With the latest evidence showing the superiority of local anaesthetics over opioids for patient comfort, the following discussion focuses on regional anaesthesia for stifle surgery.
Successful regional anaesthesia (RA) techniques require thorough anatomical knowledge for the establishment of reliable landmarks, puncture sites, the direction and depth of needle insertion, and relevant structures to be avoided.
Options for RA for the stifle joint are blockade of the femoral and sciatic nerves or an epidural. This blog gives an introduction to the femoral and sciatic nerve blocks. Links are provided to videos demonstrating the techniques using nerve location to illustrate the approach to the nerve. A nerve locator is desirable, although not essential to perform these blocks.
Understanding the anatomy
The innervation of the canine pelvic limb has been examined in several cadaver studies and effective anaesthesia of the stifle requires blockade of the femoral, obturator and sciatic nerves.
Anaesthesia of the entire limb can be achieved with perineural administration of local anaesthetic to the main nerves of the lumbosacral plexus (L4-S2) which are the femoral (L4-L6) and the sciatic (L6-S2) nerves plus the lateral femoral cutaneous nerve and obturator (L4-L6).
In dogs the stifle is innervated by the medial articular nerve (saphenous [femoral] in origin) and the lateral articular nerve (both ScN in origin). The medial articular nerve occasionally receives branches from the obturator nerve. In dogs the caudal articular nerve is often absent but by contrast this is the largest of the articular nerves in the cat (O’Connor & Woodbury 1982).

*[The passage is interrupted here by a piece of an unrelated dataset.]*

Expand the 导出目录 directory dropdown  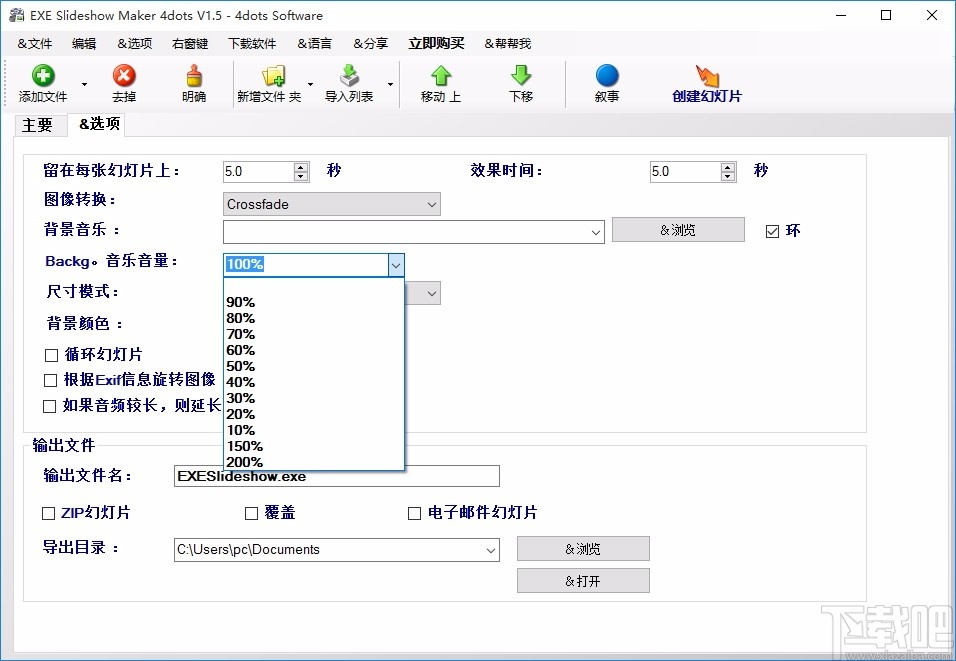(x=491, y=549)
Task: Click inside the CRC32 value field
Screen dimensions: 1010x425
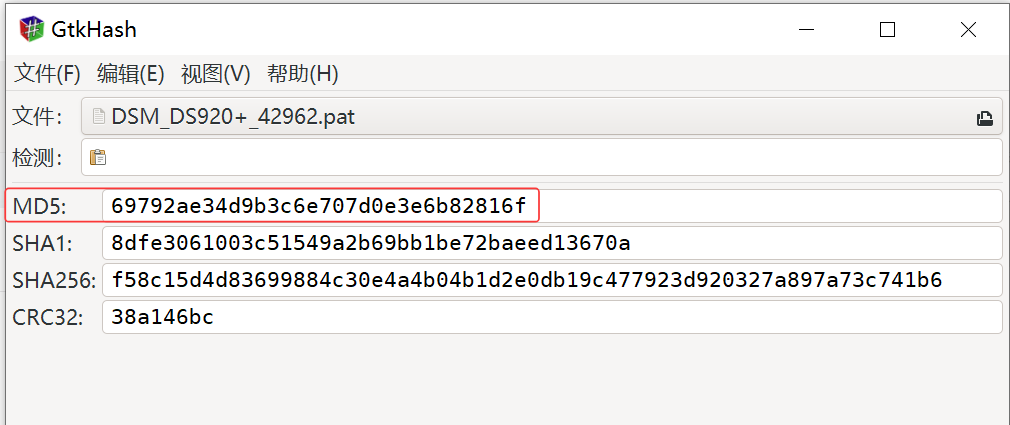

The sciatic (ScN) exits the pelvis through the greater ischiatic notch and runs caudally towards the coxofemoral joint, passing caudal to the greater trochanter of the femur. It passes over the gluteus profundus muscle, deep to gluteus medius and gluteus superficialis muscles. It then travels distally between biceps femoris and the adductor muscles. With biceps femoris laterally and semitendinosus medially it divides into terminal branches, the tibial and peroneal nerves. The level at which this division occurs varies (Dyce et al. 1996).
The femoral (saphenous) nerve
The saphenous (SaN) nerve is a branch of the femoral nerve (FN) and provides sensory input from the medial thigh and stifle.
The FN block at the inguinal triangle is the easiest approach in practice to perform without a nerve locator. The femoral artery is palpated as a landmark and the needle is inserted just cranially to that point, to a depth of approximately 5mm. A dose of 0.2ml/kg 0.5% bupivacaine (0.1ml/kg for nerve location) is injected following aspiration to verify that a blood vessel has not been encountered. At this location the femoral nerve will be blocked but not the obturator. Mahler & Adogwa (2007) reported a lack of reliable anatomical landmarks to suggest the depth to which the needle should be advanced to block the FN when an inguinal approach is used, and therefore techniques such as nerve location and ultrasound guidance have been investigated. Above I have recommended a depth of 5mm.
To eliminate the variability in block caused by missing the obturator nerve, the FN can be targeted closer to the spinal cord in the lumbar plexus and a variety of approaches are described in this blog.
The sciatic nerve
Several approaches to anaesthetise the ScN have been described at various locations along its course from its origin to the division into common peroneal and tibial nerves.
The proximal ScN block is the simplest of these whereby the ScN is targeted between the greater trochanter and the ischiatic tuberosity. The needle is advanced perpendicular to the skin and has been described in laboratory and clinical studies (Campoy et al. 2008a, Campoy et al. 2008b, Vettorato et al. 2012). A volume of 0.1ml/kg 0.5% bupivacaine is advised for a blind technique compared to 0.05ml/kg for nerve locator use. Watch the sciatic block here.
Regional anaesthesia compared to epidural
Two studies have compared an inguinal SaN block combined with a ScN block to epidural local anaesthetic. Campoy et al. (2012a) compared epidural morphine-bupivacaine to RA bupivacaine and Caniglia et al. (2012) used a lidocaine bupivacaine combination either as a regional technique or administered epidurally. Each reported a comparable degree of analgesia to the same combinations used epidurally, with Campoy et al. reporting duration of analgesia of 10 hours with a SaN and ScN nerve block. Each of these studies used a small population of subjects and these promising results should be validated by larger studies.
Having taught numerous delegates over the years to perform femoral (saphenous) and sciatic nerve blocks the best feedback we hear is that they find them so easy to perform and notice such a huge difference they make during and after surgery. Of course as well as blocking sensory nerves we are also blocking motor nerves. Even for day procedures if these are conducted on the morning of surgery the dog or cat should be ambulatory that evening. If a larger volume of bupivacaine is used the effect will last longer – so you may wish to make a decision about whether to send the pet home the same day.